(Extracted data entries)

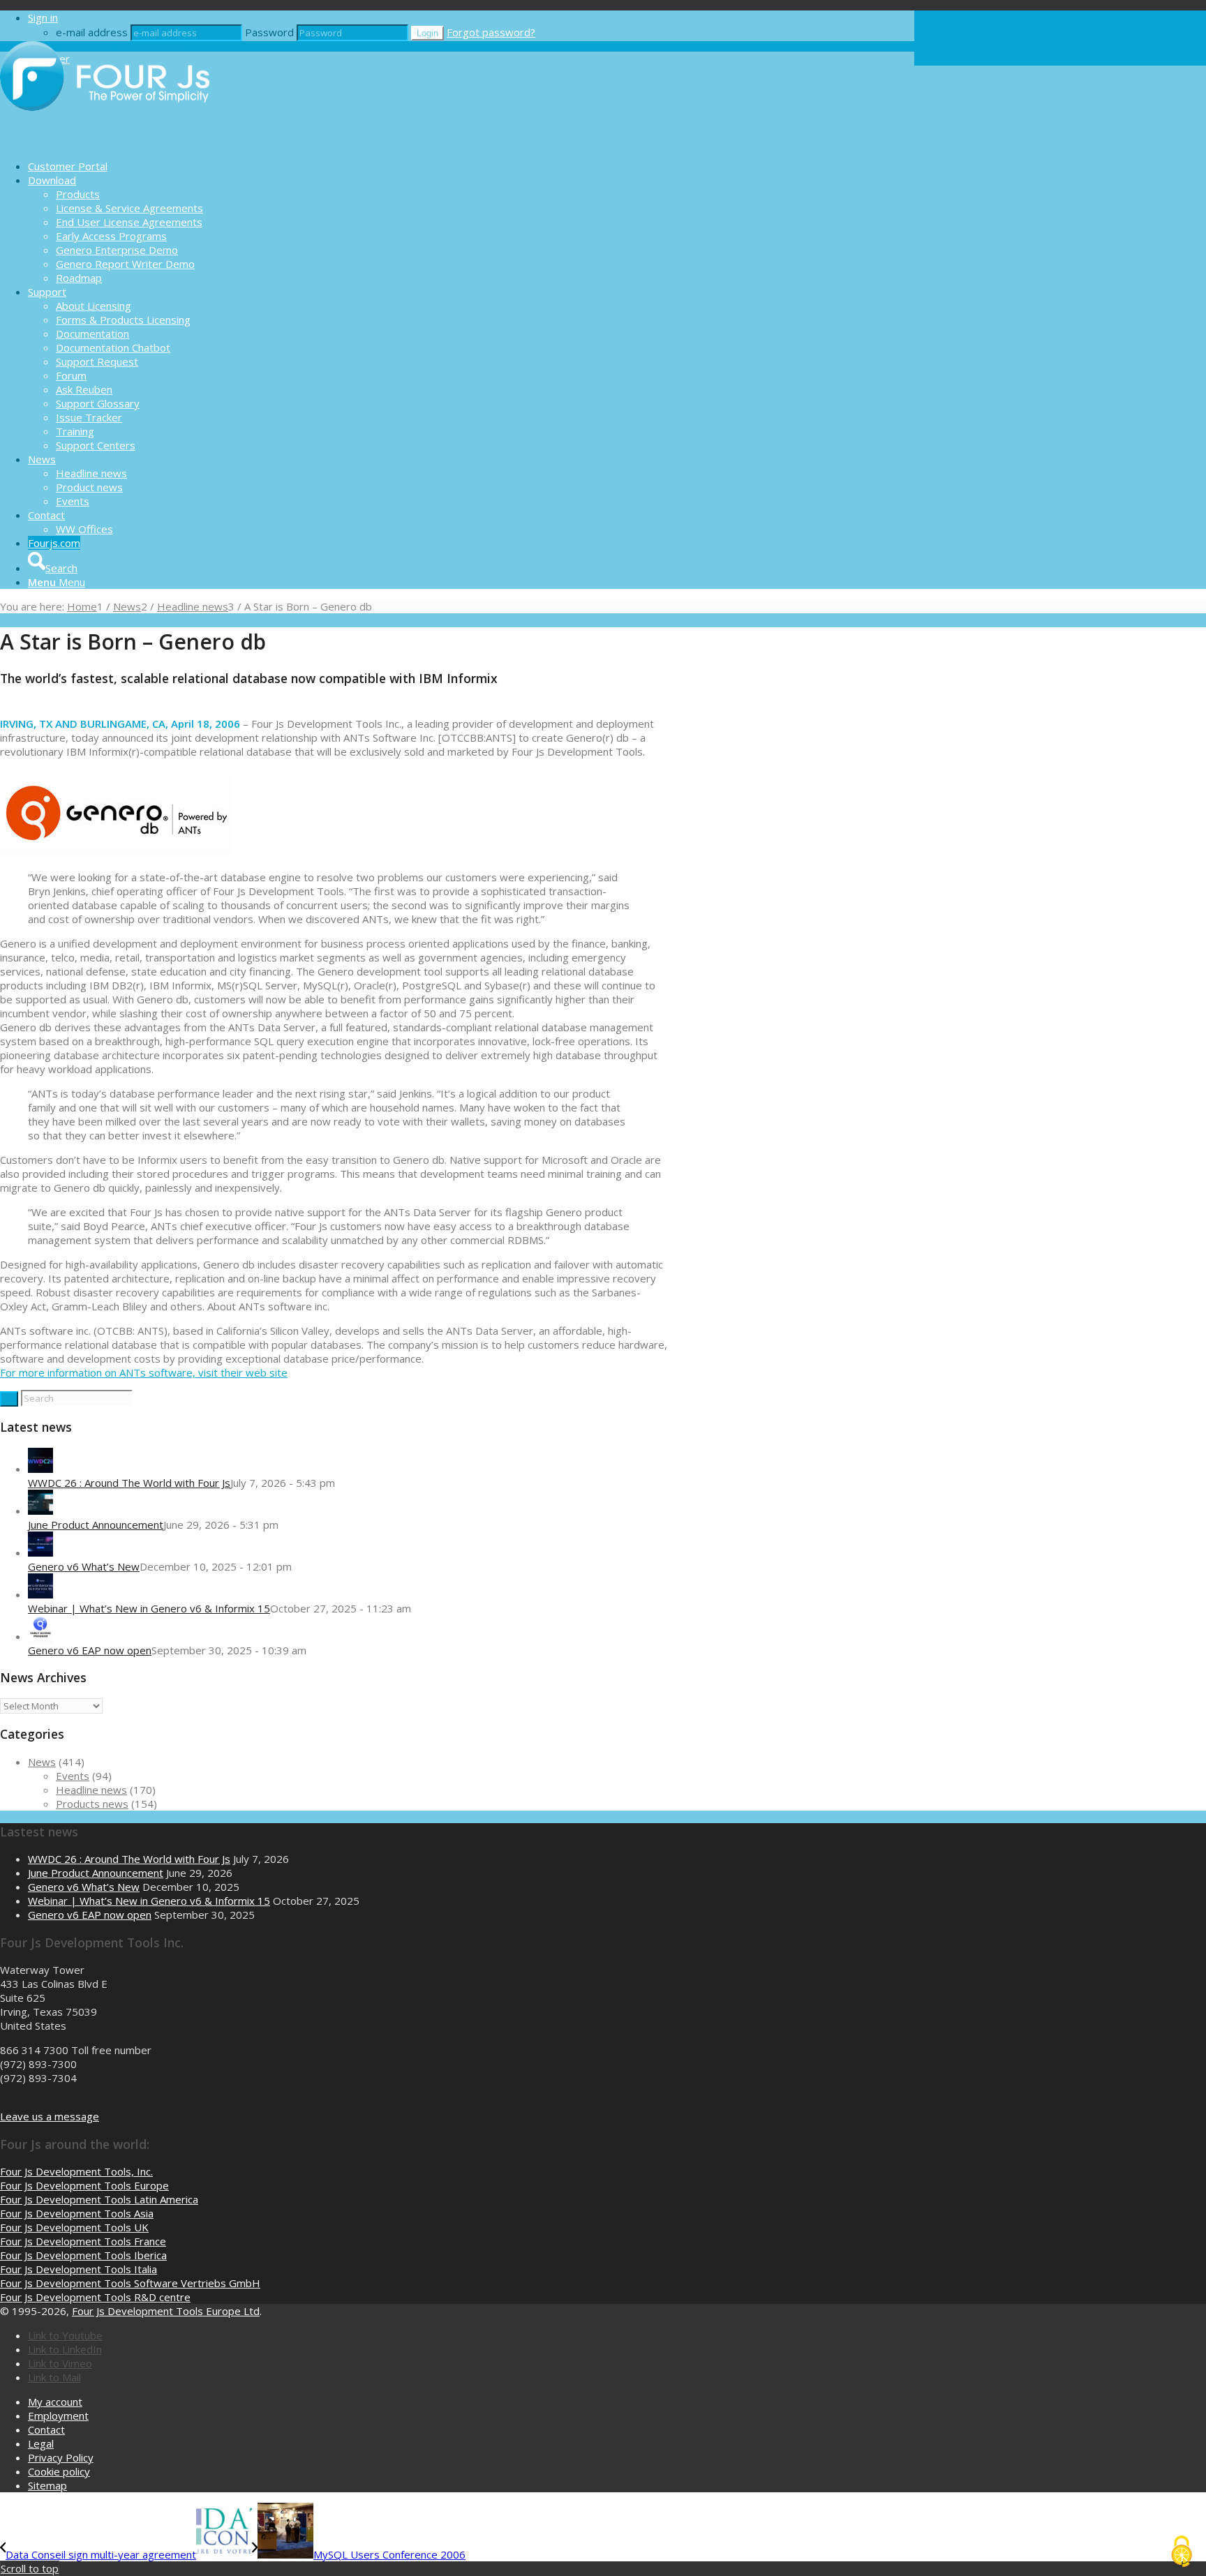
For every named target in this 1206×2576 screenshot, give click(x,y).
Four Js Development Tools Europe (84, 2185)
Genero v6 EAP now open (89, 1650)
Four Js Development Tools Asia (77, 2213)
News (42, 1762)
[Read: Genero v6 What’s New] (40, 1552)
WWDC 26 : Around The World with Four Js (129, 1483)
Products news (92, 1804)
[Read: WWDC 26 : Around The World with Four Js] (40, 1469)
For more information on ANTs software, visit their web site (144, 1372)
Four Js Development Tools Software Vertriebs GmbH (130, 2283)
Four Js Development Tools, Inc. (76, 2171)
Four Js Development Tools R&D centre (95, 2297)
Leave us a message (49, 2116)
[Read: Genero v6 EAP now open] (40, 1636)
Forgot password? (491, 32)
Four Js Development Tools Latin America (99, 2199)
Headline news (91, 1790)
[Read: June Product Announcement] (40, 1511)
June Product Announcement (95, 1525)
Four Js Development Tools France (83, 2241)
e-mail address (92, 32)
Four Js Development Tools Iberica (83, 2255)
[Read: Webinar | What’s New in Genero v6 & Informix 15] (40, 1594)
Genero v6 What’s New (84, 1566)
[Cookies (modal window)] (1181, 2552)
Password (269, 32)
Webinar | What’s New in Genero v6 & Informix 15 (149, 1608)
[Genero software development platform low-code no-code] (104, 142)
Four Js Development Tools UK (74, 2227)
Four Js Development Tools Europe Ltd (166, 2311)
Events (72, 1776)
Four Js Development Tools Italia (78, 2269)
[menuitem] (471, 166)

--- Problem ---
Find each line in the records that includes the word "Read". Report the total and nothing more.

--- The completed task ---
5